Folic acid (FA) is one of the best specific biomarkers for cancer cell targeting used in many analytic and therapeutic experiments[33]. The utility of FA in these applications has arisen primarily from some parameters such as: its ease of conjugation to both therapeutic and diagnostic agents, its high affinity to the folate receptor (Kd  = 10-10 mol/L) even after conjugation to therapeutic/diagnostic cargo and the limited distribution of folate receptor (FR) in normal tissues. Here we introduce FA functionalized VACNT (FA-VACNT) based electrical biosensor to enhance the fraction of entrapped cancer cells by the assistance of FR existing on their membrane.

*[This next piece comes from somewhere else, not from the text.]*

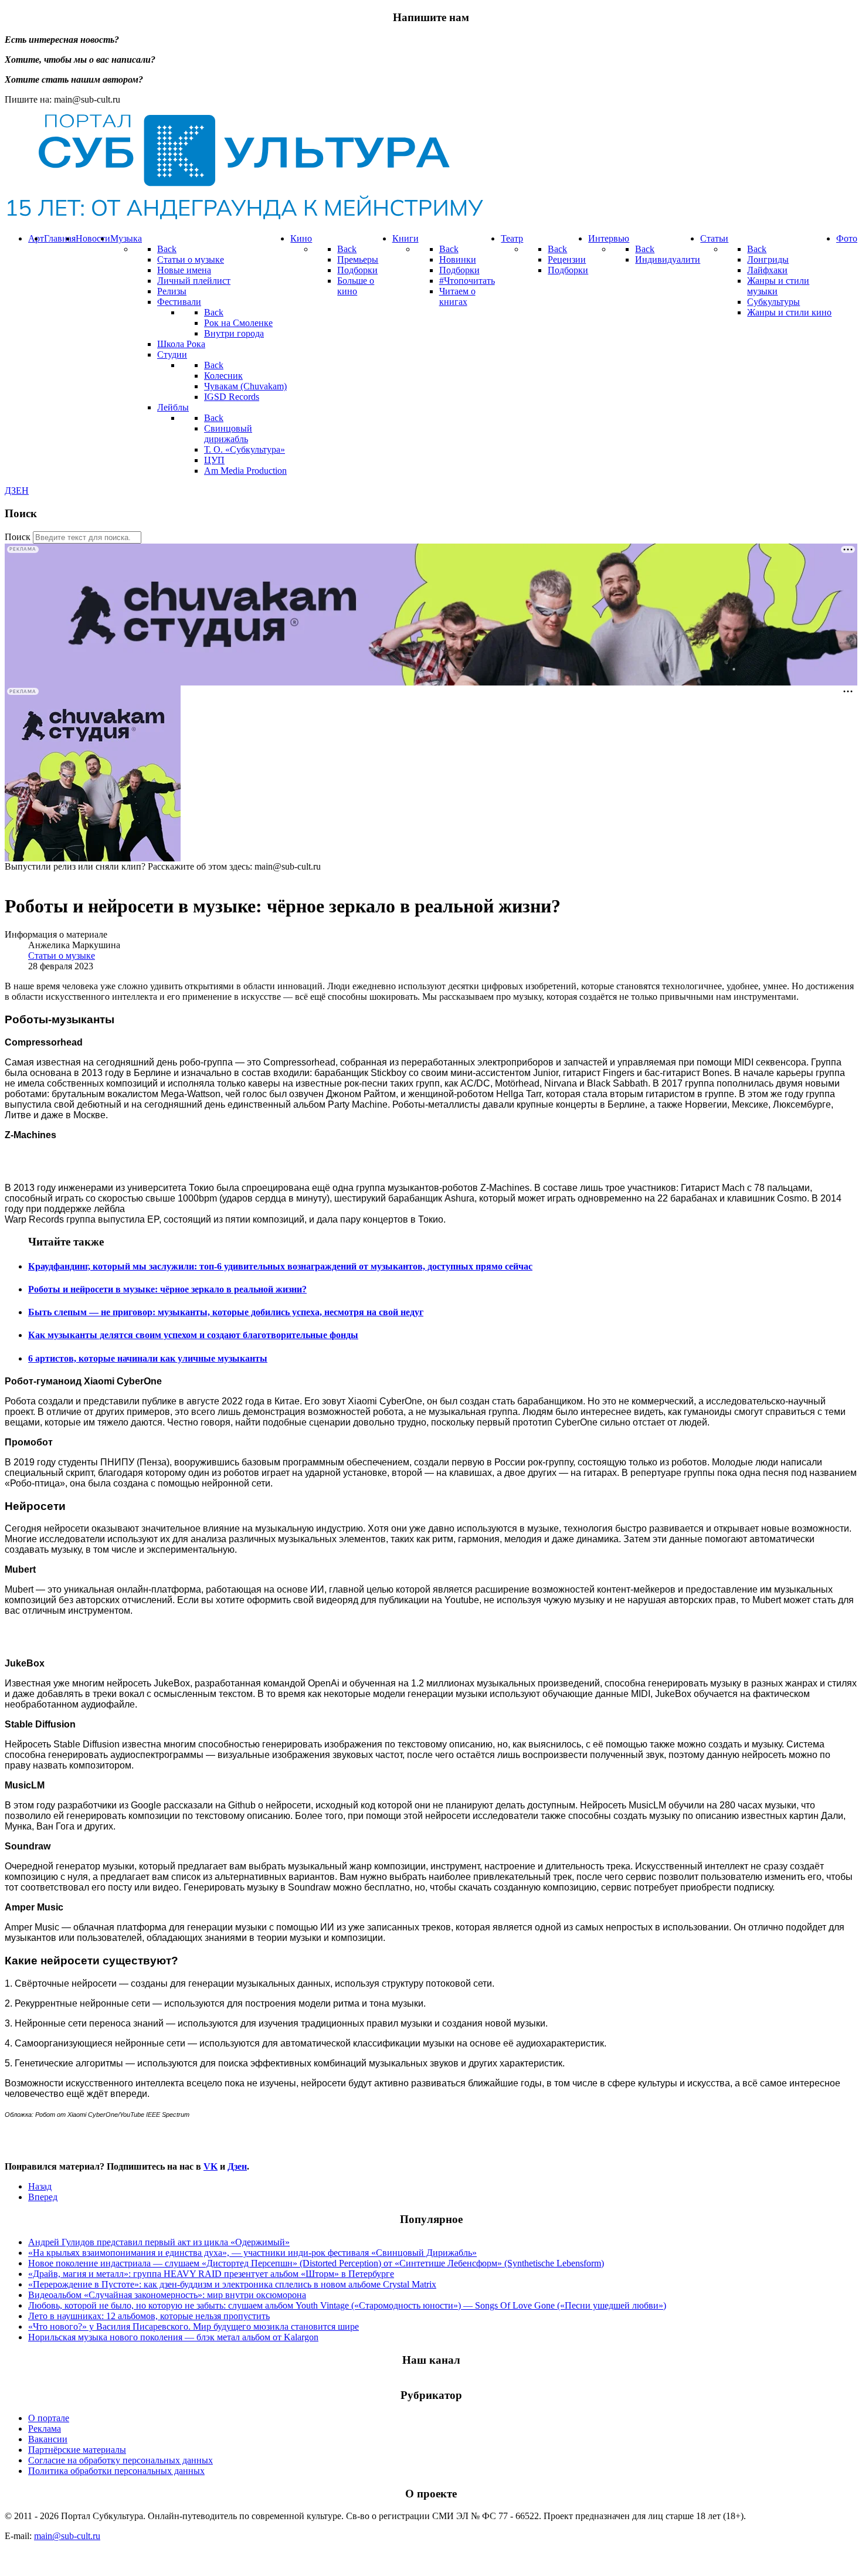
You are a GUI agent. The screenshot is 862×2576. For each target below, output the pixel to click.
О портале (48, 2418)
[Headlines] (244, 218)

FA was conjugated to amine functionalized VACNT (NH2-VACNT) by carbodiimide mediated amide bond formation between the carboxylic acid groups of FA and the amino groups of VACNTs. The amount and shape of entrapped cancer cells were investigated and compared with non-functionalized VACNT. Furthermore, we presented the comparative signal spike of FA-VACNT and VACNT covered impedance sensors in interaction with lung cancer cells (QUDB) with positive expressing folic acid receptors.

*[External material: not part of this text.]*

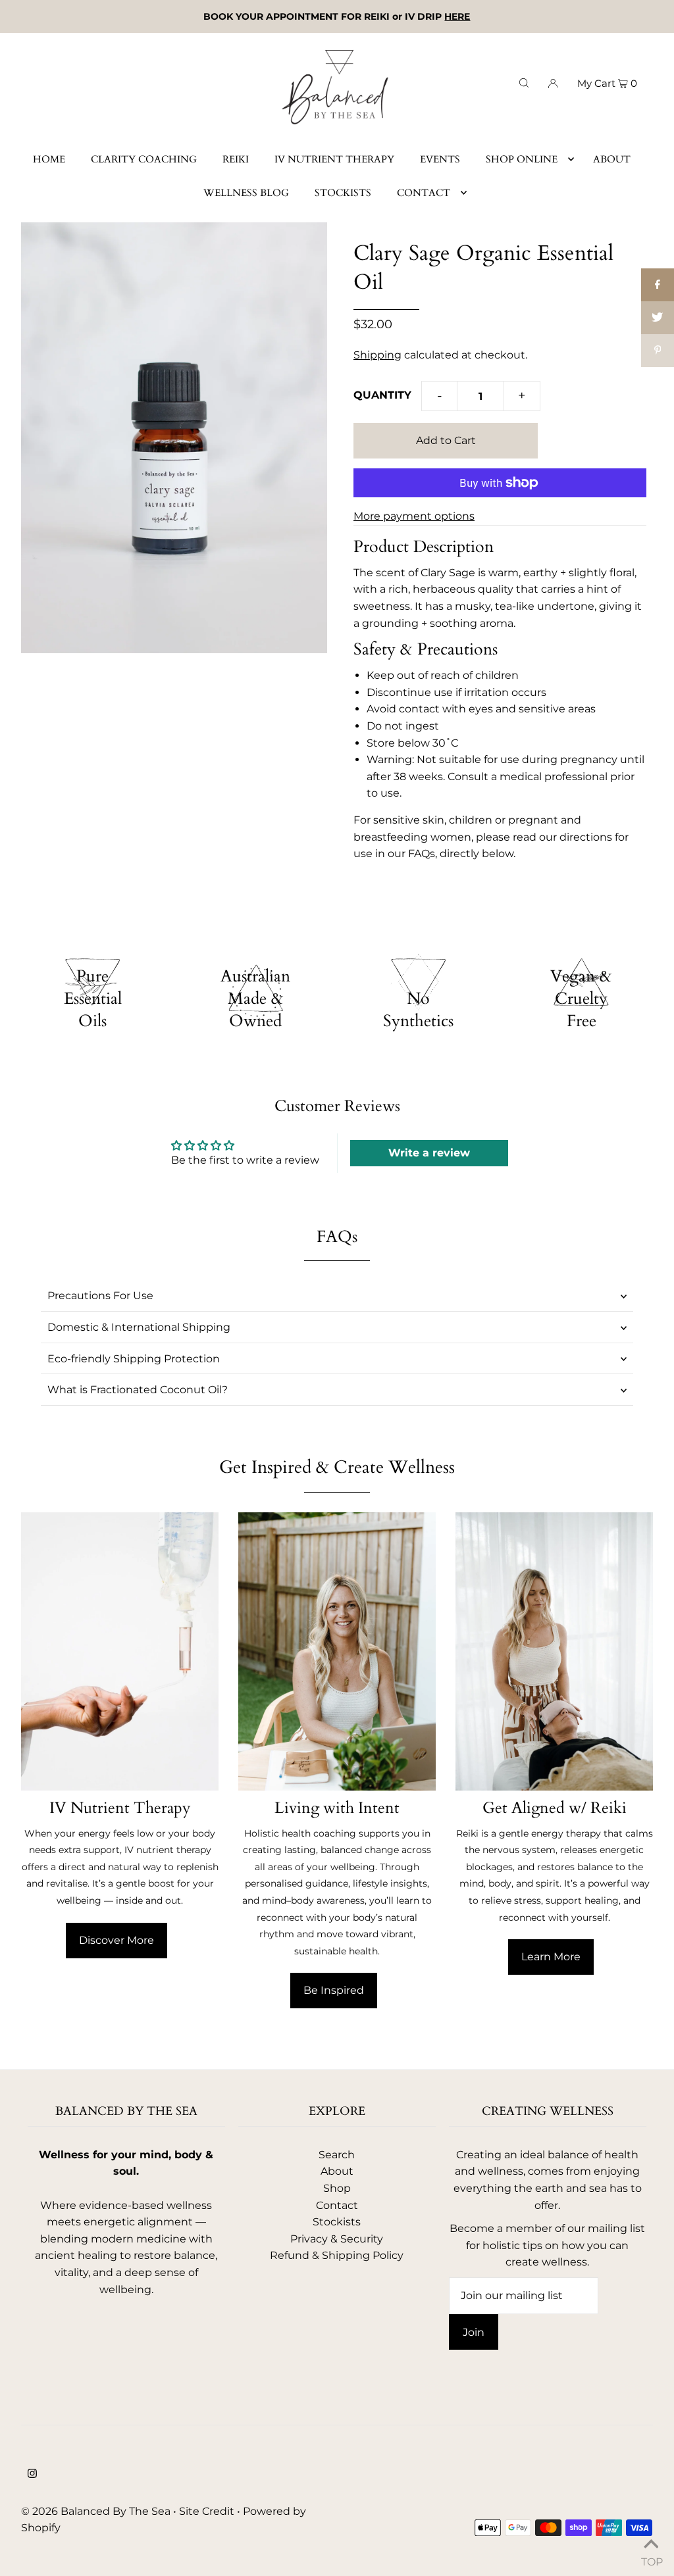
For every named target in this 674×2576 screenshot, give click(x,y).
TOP (651, 2559)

Transmission electron microscopy (TEM) and Fourier transform infrared spectroscopy (FTIR) analyses were proposed to elaborate the FA binding to the side walls of nanotubes. Field emission scanning electron microscopy (FE-SEM) images as well as electrical impedance responses of the fabricated sensor were evaluated to compare the efficiency of FA-VACNT and VACNT in cell entrapment and sensitivity.

2. Materials and Methods
2.1. Biosensor fabrication

The CNT based biosensor fabrication process (schematically presented in Fig. 1(a)) was initiated by coating the Si surface with a thermally grown SiO2 layer, followed by depositing a thin film of Ni as a catalyst for CNT growth. Subsequently, patterning Ni using standard photolithography was conducted. Finally, the sample was placed in a direct-current plasma enhanced chemical vapor deposition (DC-PECVD) reactor to grow VACNT arrays on desired places. A mixture of H2 and C2H2 gases at a pressure of 133-665 Pa (1-5 Torr), temperature of 650 ° C, and plasma power density of 5 W cm-2 was employed for CNT growth. The length and diameter of the nanotubes ranged from 2 to 12 µ m and from 20 to 75 nm, respectively. Fig. 1(b) represents the FESEM image of the CNT biosensor. Highly ordered CNTs have been achieved with desired patterns and geometries.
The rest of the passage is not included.